Saturday, October 27, 2012

No Goldilocks

Students and others looking for a place to start often ask, "If I could read just one book about xxxx, which would you suggest?"  When it comes to cities, I have a new favorite.  It is Shlomo Angel's Planet of Cities.  The author studies an amazing amount of data covering the world's 3,646 cities (usually, metropolitan areas) with population of 100,000 or more in 2000.  This is one amazing data base and Angel makes the best of it, addressing the interesting questions surrounding growth, spread, "sustainability", etc.  Yes, cities spread out everywhere and "containing" them is undesirable as well as implausible.

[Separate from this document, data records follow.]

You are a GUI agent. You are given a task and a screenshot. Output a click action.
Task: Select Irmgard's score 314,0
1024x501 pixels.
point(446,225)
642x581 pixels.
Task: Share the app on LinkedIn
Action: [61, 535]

Angel evokes the "Goldilocks Principle" more than once and wonders if there is a population density which is not too low and not too high.  As I have often mentioned, the question obscures the real story.  Metropolitan areas are very big and diverse. The Los Angeles-Orange area covers more than 3,250 square miles. In 2000, the population residing in that area was 12,366,000 and the number of jobs was 5,292,000.  Annual sub-metropolitan data are available for Public Use Microsample Areas (PUMAs) of which there are 84 in LA-Orange with an average size of about 40 square miles.  The average PUMA density was 8,748 per square mile but the standard deviation of the PUMA densities was almost as large, 8,456.

Angel argues (as have many others) that there is no "optimal" urban size.  There is, likewise, no "optimal"  urban density.  There are complex density distributions in all of the metropolitan areas.  These are endogenous and it takes flexible land markets to hone in on the most suitable (congenial to growth) ones in each case.